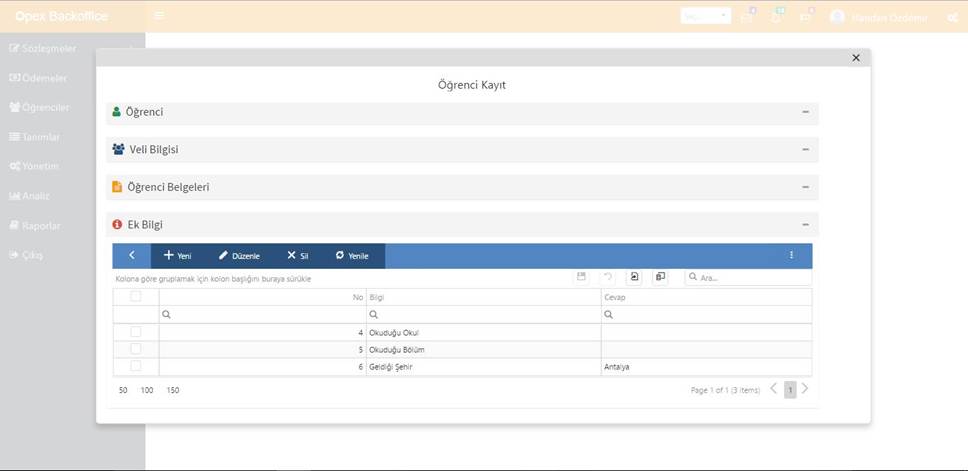Click the Düzenle pencil button
Viewport: 968px width, 471px height.
pyautogui.click(x=239, y=256)
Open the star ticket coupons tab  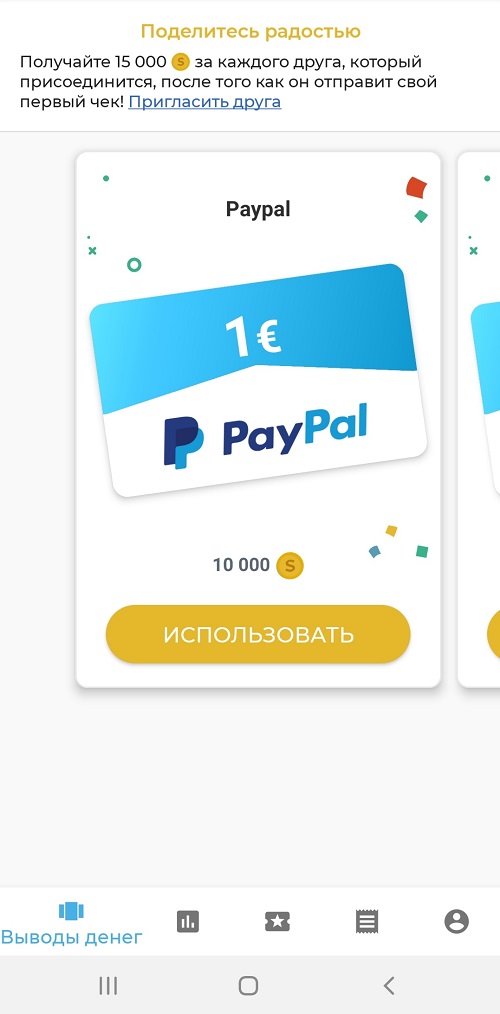(277, 921)
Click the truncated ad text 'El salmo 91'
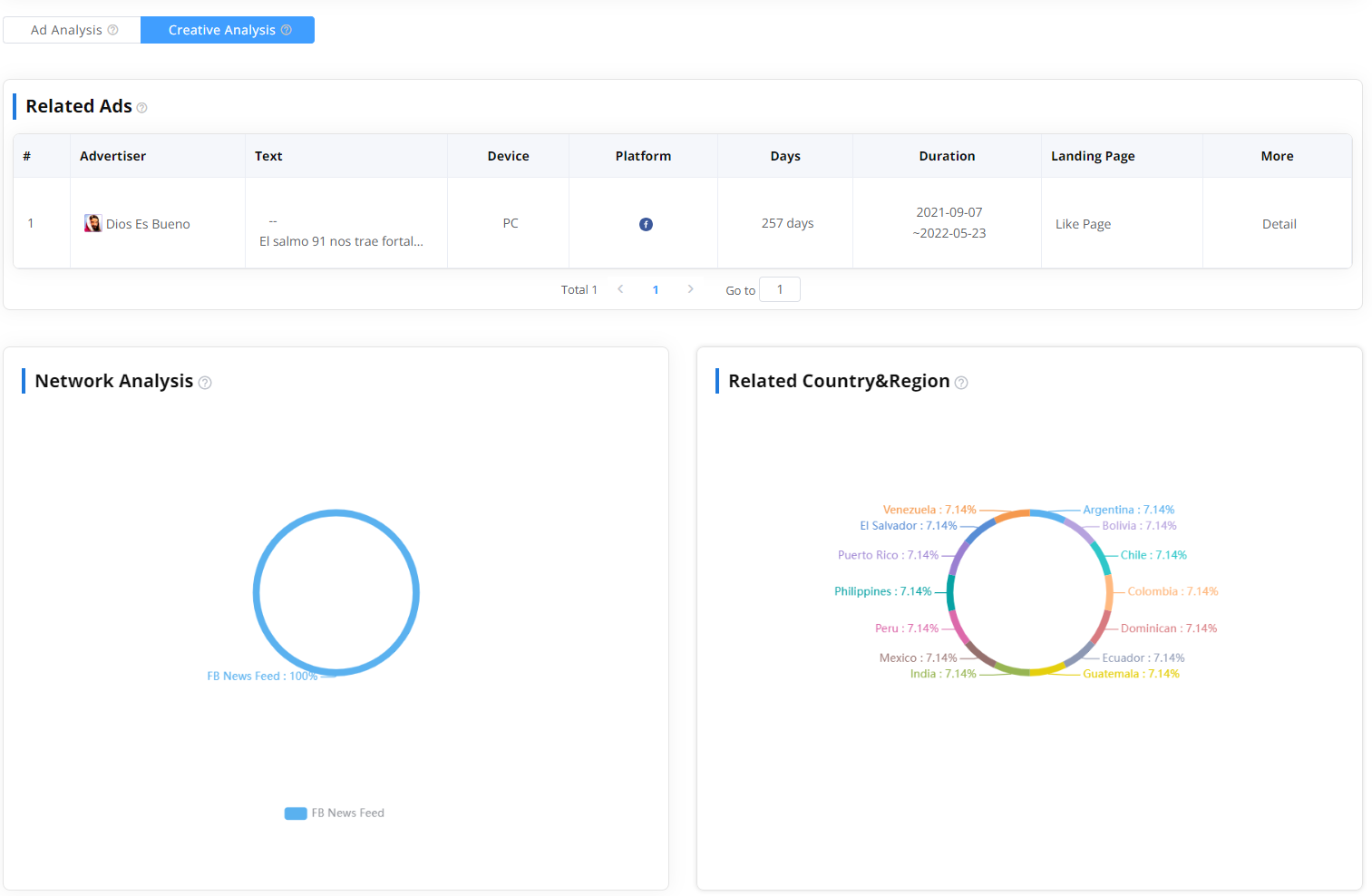This screenshot has width=1372, height=896. click(x=342, y=241)
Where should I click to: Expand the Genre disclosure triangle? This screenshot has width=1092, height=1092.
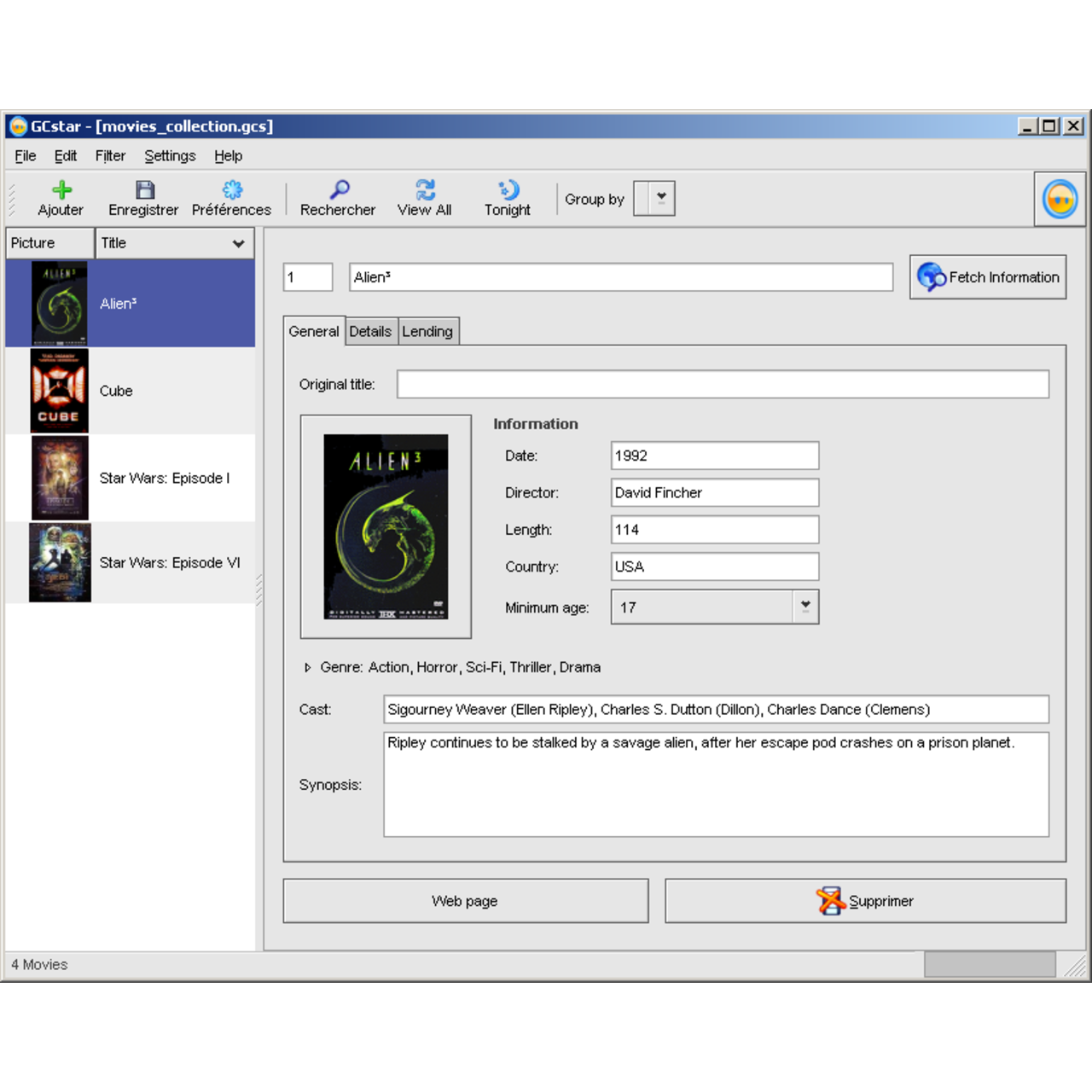tap(307, 667)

════════════════

Exercise details:
Quote the entries word for word, beginning at the line that contains "Where should I" and continuing through the end of the entries. Leave the pictures out of your answer.

Result for this exercise:
Where should I click to: Expand the Genre disclosure triangle? This screenshot has width=1092, height=1092.
tap(307, 667)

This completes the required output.